ヨークシャーテリアの住むメープル農場第1話
@peacetohanage
第1話
3月の朝、まだ雪のカーペットが辺りを埋め尽くす頃、メープル農場に住む一匹のヨークシャーテリアが、大きなバケツを持ち出してせっせと仕事をしていました。
何を隠そうこのヨークシャーテリアこそ、メープル農場の主人なのです。
まだ吐く息は白く、まるで羊毛の様にもくもくと霧散をしました。
「さて今日から20日間、沢山のメープルウォーターを採取しなくちゃな!そうしてメープルシロップや、メープルスプレッドや、メープルシュガーを作らなければならない。今年も一仕事だぞ?」
ヨークシャーテリアのバケツが、雪解け水に似たメープルウォーターで一杯になる頃、メープル農場を訪れる者の姿がありました。
一匹のリスです。
リスは白い枝先をちょろちょろ渡って、真っ逆様にメープルの幹を駆け降りるなり、ちょうどヨークシャーテリアの目前に着地をしました。
「おや?リスさん。今日も精が出ますな?私は今年もメープル作りの真っ最中なのです。あー忙しい!」
「おはようございます!実は頼みがあってやって来ました」
「さて、それはどんな頼みかな?」
ヨークシャーテリアはバケツを持ち上げました。
そうして話の最中であるにも関わらず、ロッジに向かってさくさくと歩き出します。
リスもちょろちょろとその後を追い掛けました。
「あなたの出来立てのメープルシロップを、少しだけリス一人分だけ分けてください!」
「何と!それは出来ない。残念ながら…」
リスは思わず立ち止まってしまいます。
「何故です?たったリス1人分ですよ!良いじゃないですか」
「まだメープルウォーターを煮詰めてシロップを作っていないのだよ。今日はメープルウォーターばかりを採取する予定なのさ」
「それは困ります!待ちに待ったメープルシロップですよ?最近はメープルシロップが待ち遠しくて、夜もおちおち眠れないのです。今日だって一体全体寝付けるかどうか?」
「それは困ったな!今すぐどうにかしなければ…。メープルシロップはまだ無いけれど、このメープルウォーターで良ければ、好きなだけたんとお飲みなさい」
そう言って、ヨークシャーテリアがついに足を止めました。
そうして大きなバケツを地面に置くなり、リスを手招きします。
リスはちょろちょろと駆けて行って、バケツのフチまであっと言う間に上り詰めました。
「良い香りだ!匂いはまるでメープルシロップの様」
「味はシロップより薄いが、勿論ミネラルは沢山含まれているよ」
「それじゃ、いただきまーす!」
リスはメープルウォーターに口を付けると、ごくごくとまるで砂漠のラクダがオアシスを見つけた時の様に一気に飲みました。

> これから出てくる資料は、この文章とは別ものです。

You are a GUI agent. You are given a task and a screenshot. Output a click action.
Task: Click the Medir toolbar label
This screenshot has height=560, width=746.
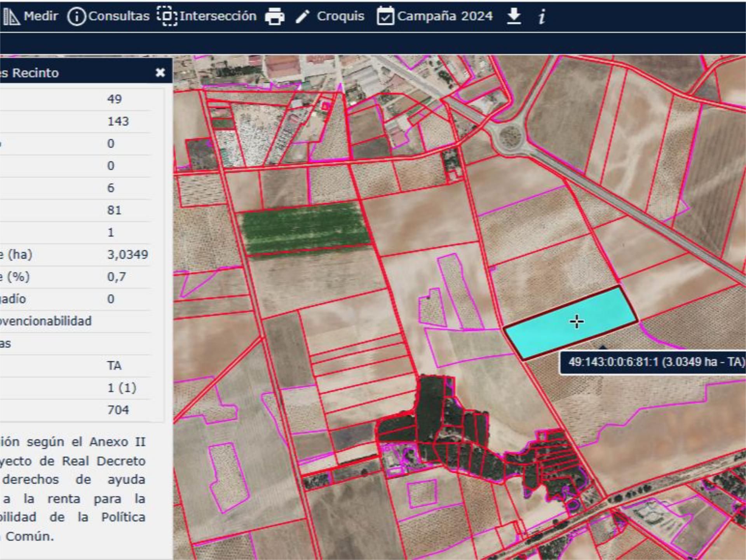pyautogui.click(x=41, y=16)
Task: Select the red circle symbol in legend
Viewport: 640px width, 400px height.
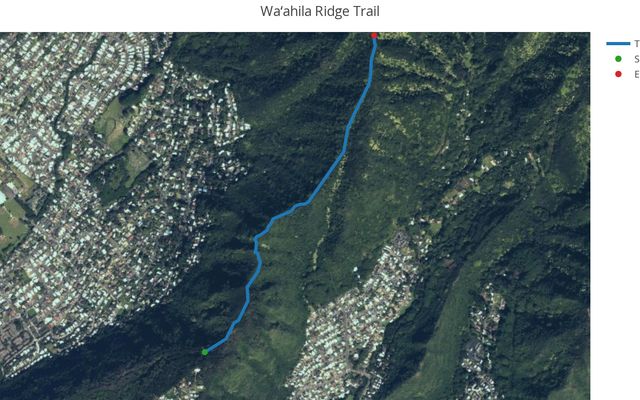Action: click(618, 74)
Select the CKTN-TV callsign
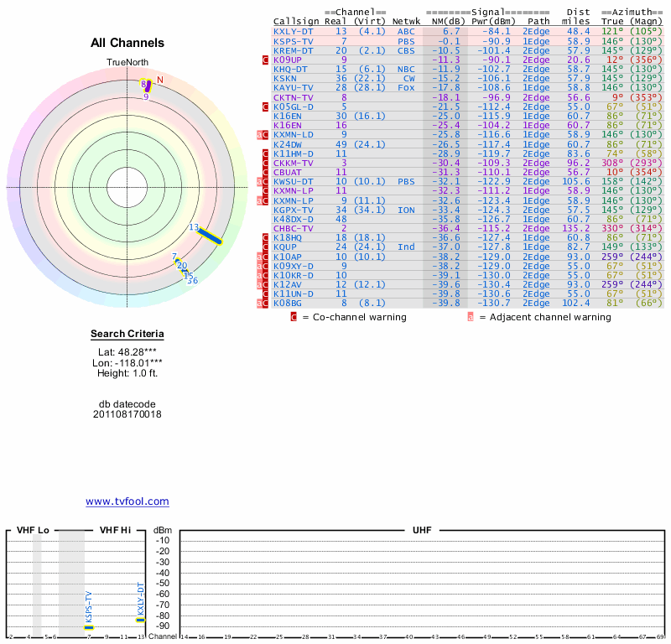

次に顔を上げた時には、すっかりと元気に満ち溢れています。
「わぁ!美味しい。やっぱり甘さは足りないけれど、これはこれで飲みやすいぞ。大好きなお菓子とぴったし合いそうだ」
それを聞いたヨークシャーテリアも、すっかりと満ち足りた表情になりました。
「良かった、良かった!どうだい?まだ飲むかい?」
「いいえ、もう結構です!今ので充分です。また明日もメープルウォーターを飲みに来ても良いですか?」
「勿論だとも。いつでも飲みに来なさい。そうだ、メープルシロップを作ったらすぐに渡すからね」
「ありがとう!ヨークシャーテリアさん。やっと今日はぐっすりと眠れそうだ」
こうして2人が互いに手を振り合って別れた後、ヨークシャーテリアは再びメープルウォーターを採取しに、ロッジからバケツを持ってさくさく向かいました。
まだまだメープルツリーからは雪解け水が溢れて来るからなのです。
春の花が咲く頃には、メープルウォーターの採取が無事に終わっている頃でしょうか?